Composting is one of the mysteries that my soil science course is revealing. I've been making good enough compost for years without a bum batch. Still, my objective has been to eliminate kitchen scraps - and reduce garbage - as much as it's been to enrich the soil.

That spirit of waste disposal, as opposed to soil enrichment, has degraded the compost industry. The compost produced by shredded woody material carelessly mixed with various biodegradable materials might visually resemble proper compost, but only superficially.

On closer inspection, the smell (rotten) and texture (slimy with chunks) will tell you all you need to know. This "reduced waste" has fostered anaerobic organisms at some point and contains them, their waste products and their dormant reproductive units. It has also incompletely rendered the feedstocks that constitute it, and their continued digestion will harm your plants and foster detrimental biology.

As if that weren't enough, anaerobic decomposition also emits greenhouse gases. All rot produces carbon dioxide, but only decay in the absence of oxygen also produces nitrous oxide, hydrogen sulfide, ammonia and methane.

This kind of compost had agronomists recommending people steer clear of it a few decades ago and is still the bugaboo of home compost producers. The key to avoiding it is carefully selecting starting materials and turning them an appropriate number of times.

The USDA's regulations for turning compost are also informed by waste disposal. They direct that compost be maintained at a temperature of 131 degrees Fahrenheit for 15 days, during which it is turned five times.

Turning too many times can cool the pile below the temperatures required to kill undesirable organisms. Decay may reduce the volume of waste, but only cycling of organic material by aerobic micro-critters will produce viable compost.

These are not encouraged by production per the USDA, concerned as it is only with temperatures and turning regimes. Compost that contains beneficial bacteria, fungi, protozoa, nematodes and perhaps even microarthropods should be produced with select feedstocks at steady temperatures and a regime of three turns.

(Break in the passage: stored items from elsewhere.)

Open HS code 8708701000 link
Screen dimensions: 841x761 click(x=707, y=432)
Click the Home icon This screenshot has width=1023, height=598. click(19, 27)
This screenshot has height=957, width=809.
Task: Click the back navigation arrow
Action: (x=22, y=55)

By "turns" I do not mean vertical churnings with an auger, as I advocated last year. This method aerates the pile, but I have learned that it macerates fungal hyphae. Healthy fungal populations are particularly desirable if we are using compost to feed trees and perennials.

The composter pictured is particularly suited to our climate and the turning method recommended by soil scientist Elaine Ingham. It opens at all levels, but protects the contents from the excessive rain that would stymie the process and leach the product. I have yet to find one in this country; this is produced by a Spanish company.

Harmful organisms will be killed if the center of the pile is maintained at more than 131F for 72 hours, over 150F for 48 hours, or above 165F for 24 hours. When each cycle completes, the pile is "turned."

This careful operation is more like a shuffling than a turning. First the wireframe, casing or composter that holds the pile in place is moved over within pitchfork's reach.

Using a compost thermometer, the center of the pile is determined by its temperature. The cooler materials (the "top") above it are removed to a tarp, where any clumps are broken up to let air in.

The hot center is moved to the bottom of the composter's new location, loosened enough to disaggregate clusters, and spread into a bowl-like shape. The top is placed on that to become the new center, and what was formerly the bottom is spread over that as the new top and sides.

Expect to lose more than 15 degrees of heat in this process. Once the pile has reached at least 131 degrees again, monitor the temperature for the appropriate interval and repeat until all material has changed position once.